Many responded by juxtaposing how conservative concerns about sexually explicit material are framed compared to progressive concerns about sensitivities over "classic novels." 

"Liberals are banning ‘To Kill A Mockingbird.’ Conservatives are restricting pornography. We are not the same," Chris Rufo, a critic of far-left radicalism in education, posted on X, formerly known as Twitter.

"When conservatives call for removing pornography from schools, they get accused of 'banning books,'" 1776 Project PAC noted. "When left-wing teachers ban classic novels like To Kill a Mockingbird, they get praised by the media."

"Getting rid of gay porn is ‘banning books’ but actually banning a classic novel like To Kill a Mockingbird is 'protecting students,'" Greg Price of the State Freedom Caucus Network wrote, mocking the narrative in The Post story.

"Is this a book ban?

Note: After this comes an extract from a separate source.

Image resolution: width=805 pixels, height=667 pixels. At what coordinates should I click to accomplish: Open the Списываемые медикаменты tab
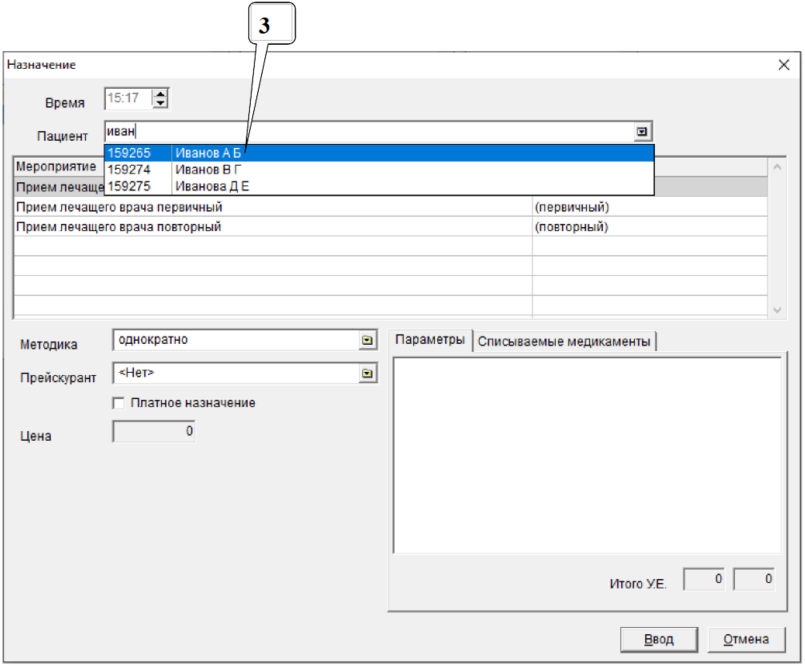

Please advise," The Spectator contributing editor Stephen L. Miller quipped.

"Just think about the absurd left-wing logic here: Parents opposed to actual pornography in school libraries want to 'ban books' but it's ‘protecting students from outdated and harmful’ material if they ban them from reading To Kill a Mockingbird," Texas Youth Summit founder Christian Collins wrote.

Twitchy's Doug Powers posted: "When the Left does it they're ‘protecting students’ and when the Right keeps p*rn off middle school bookshelves they're 'banning books.'"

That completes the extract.